Excerpt from a dataset
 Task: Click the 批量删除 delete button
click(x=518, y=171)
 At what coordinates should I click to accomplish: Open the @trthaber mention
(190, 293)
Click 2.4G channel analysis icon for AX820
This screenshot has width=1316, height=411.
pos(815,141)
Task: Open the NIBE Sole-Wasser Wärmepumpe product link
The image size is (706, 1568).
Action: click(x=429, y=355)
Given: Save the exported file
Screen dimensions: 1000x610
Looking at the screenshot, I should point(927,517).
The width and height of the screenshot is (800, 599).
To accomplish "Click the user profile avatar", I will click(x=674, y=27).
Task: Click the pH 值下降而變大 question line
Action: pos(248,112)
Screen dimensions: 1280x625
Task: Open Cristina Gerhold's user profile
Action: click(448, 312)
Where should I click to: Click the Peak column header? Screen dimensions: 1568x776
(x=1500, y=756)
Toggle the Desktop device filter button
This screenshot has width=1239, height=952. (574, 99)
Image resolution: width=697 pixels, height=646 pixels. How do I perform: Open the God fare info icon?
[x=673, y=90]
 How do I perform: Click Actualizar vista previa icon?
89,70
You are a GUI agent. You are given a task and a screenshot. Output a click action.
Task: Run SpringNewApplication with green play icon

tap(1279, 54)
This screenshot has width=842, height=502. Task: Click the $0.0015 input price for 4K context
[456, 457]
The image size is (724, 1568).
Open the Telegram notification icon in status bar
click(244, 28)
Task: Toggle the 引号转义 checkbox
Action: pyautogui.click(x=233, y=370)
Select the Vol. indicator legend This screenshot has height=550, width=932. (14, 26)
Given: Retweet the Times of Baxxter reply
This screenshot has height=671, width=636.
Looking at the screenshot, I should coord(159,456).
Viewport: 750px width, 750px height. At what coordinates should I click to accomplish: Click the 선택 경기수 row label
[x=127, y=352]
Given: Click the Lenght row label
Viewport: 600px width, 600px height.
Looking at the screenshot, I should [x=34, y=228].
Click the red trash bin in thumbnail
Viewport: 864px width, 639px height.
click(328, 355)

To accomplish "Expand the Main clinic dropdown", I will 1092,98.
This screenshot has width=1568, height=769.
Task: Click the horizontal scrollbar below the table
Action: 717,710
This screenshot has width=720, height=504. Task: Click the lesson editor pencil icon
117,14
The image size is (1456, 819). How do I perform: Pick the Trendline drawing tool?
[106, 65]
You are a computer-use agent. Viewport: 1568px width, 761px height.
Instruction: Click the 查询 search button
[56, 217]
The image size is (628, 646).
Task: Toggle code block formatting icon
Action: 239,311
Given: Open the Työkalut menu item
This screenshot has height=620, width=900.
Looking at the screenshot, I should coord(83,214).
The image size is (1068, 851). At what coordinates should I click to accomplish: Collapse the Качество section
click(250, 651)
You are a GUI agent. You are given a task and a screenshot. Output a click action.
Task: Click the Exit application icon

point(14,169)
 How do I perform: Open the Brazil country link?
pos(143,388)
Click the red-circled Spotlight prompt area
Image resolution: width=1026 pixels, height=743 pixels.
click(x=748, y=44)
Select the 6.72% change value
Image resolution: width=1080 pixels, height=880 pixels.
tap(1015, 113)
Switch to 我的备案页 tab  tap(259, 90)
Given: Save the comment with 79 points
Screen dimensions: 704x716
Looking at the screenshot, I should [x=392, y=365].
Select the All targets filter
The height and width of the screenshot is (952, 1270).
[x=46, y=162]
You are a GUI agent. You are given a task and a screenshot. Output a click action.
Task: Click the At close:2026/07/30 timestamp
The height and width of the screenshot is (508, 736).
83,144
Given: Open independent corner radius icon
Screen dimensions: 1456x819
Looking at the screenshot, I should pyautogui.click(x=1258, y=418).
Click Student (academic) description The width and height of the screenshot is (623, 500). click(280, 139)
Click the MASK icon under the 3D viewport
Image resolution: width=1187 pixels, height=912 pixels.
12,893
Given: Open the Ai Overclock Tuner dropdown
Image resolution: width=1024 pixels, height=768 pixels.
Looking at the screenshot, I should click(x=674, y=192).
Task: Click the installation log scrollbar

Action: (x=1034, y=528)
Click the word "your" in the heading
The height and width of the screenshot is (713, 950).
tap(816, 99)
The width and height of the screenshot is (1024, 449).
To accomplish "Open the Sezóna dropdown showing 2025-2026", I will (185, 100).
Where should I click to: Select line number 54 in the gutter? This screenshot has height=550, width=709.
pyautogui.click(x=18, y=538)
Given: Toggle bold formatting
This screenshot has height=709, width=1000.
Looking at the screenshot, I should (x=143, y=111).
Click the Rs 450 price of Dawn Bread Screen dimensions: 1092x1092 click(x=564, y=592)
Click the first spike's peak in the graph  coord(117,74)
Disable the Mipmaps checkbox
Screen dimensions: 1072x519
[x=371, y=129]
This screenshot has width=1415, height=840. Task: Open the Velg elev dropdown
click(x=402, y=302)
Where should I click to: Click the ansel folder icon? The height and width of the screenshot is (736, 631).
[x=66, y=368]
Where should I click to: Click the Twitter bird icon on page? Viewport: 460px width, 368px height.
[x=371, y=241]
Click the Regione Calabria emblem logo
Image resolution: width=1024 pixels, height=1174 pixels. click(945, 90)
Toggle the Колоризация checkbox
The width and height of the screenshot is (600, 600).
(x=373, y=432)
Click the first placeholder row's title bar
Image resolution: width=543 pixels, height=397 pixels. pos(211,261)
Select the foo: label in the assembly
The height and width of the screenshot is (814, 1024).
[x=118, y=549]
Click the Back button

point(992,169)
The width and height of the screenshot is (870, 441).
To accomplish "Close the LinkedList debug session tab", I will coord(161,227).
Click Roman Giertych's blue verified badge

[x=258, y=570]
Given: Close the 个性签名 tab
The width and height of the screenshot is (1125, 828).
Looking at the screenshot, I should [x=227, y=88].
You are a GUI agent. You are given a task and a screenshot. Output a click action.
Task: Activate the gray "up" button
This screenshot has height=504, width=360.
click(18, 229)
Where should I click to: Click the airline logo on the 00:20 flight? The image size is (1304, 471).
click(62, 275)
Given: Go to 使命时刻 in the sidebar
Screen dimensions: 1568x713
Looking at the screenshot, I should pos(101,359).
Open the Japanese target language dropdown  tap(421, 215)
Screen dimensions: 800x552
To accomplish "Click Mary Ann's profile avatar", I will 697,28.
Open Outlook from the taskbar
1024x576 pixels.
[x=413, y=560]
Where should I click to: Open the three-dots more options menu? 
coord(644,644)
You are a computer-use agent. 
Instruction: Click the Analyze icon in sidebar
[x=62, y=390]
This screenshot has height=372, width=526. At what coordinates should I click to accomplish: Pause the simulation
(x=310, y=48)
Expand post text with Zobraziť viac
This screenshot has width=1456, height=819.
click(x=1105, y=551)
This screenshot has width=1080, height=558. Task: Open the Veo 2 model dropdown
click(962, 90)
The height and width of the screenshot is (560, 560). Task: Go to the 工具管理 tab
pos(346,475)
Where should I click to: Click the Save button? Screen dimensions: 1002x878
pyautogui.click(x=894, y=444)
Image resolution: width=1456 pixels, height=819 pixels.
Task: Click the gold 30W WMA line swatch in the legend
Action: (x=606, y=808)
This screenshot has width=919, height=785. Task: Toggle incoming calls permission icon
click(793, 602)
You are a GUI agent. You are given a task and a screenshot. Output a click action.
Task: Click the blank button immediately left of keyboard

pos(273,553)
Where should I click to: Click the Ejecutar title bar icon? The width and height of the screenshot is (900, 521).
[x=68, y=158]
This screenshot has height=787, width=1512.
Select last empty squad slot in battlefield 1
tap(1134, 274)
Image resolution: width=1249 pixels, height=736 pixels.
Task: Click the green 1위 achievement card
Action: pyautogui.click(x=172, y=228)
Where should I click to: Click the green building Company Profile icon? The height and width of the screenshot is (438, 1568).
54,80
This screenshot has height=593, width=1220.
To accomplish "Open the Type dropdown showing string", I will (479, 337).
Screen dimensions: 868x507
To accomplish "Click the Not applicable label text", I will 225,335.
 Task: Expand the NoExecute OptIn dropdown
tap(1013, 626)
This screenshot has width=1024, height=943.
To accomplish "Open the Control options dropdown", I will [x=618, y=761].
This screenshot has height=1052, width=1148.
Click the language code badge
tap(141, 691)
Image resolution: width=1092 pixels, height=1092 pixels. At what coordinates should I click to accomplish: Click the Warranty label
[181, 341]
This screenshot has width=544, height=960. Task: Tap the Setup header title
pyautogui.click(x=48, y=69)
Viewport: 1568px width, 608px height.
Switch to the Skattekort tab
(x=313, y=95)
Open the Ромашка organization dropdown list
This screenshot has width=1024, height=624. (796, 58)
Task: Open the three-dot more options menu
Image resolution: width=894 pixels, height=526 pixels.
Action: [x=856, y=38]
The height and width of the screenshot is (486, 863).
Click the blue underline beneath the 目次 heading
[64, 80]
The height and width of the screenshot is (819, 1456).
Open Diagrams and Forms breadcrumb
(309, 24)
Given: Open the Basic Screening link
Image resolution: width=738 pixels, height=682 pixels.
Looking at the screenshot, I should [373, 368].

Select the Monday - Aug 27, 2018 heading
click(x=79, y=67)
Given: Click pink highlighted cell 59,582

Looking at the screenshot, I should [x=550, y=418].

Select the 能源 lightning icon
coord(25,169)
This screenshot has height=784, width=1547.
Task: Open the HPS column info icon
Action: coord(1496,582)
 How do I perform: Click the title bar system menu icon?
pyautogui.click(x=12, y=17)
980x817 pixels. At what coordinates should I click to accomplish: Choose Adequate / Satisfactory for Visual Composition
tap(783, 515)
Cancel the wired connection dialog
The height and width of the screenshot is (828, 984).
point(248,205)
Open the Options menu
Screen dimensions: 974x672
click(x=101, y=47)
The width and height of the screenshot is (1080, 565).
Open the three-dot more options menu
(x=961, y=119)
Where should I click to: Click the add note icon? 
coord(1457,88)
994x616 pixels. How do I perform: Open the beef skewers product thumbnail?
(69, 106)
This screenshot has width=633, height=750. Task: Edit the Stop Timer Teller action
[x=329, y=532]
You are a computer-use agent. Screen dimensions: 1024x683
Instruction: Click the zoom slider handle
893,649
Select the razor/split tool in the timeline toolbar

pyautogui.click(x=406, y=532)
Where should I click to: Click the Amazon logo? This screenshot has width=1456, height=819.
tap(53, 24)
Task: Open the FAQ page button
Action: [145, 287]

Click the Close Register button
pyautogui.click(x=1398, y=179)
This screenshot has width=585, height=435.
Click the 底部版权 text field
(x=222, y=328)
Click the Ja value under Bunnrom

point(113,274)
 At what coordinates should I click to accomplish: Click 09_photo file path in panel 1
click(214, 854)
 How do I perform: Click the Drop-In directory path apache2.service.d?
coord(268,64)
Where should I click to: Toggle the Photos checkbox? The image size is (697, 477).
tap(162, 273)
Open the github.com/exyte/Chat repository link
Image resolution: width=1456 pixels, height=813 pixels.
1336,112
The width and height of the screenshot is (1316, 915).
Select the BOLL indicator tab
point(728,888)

**Work instructions**: Starting at the line that contains "This screenshot has width=585, height=435." and continuing through the end, rewrite the lines with "Photos" swapped for "Videos" and nothing else altered.

**Response to this task**:
This screenshot has width=585, height=435.
Click the 底部版权 text field
(x=222, y=328)
Click the Ja value under Bunnrom

point(113,274)
 At what coordinates should I click to accomplish: Click 09_photo file path in panel 1
click(214, 854)
 How do I perform: Click the Drop-In directory path apache2.service.d?
coord(268,64)
Where should I click to: Toggle the Videos checkbox? The image size is (697, 477).
tap(162, 273)
Open the github.com/exyte/Chat repository link
Image resolution: width=1456 pixels, height=813 pixels.
1336,112
The width and height of the screenshot is (1316, 915).
Select the BOLL indicator tab
point(728,888)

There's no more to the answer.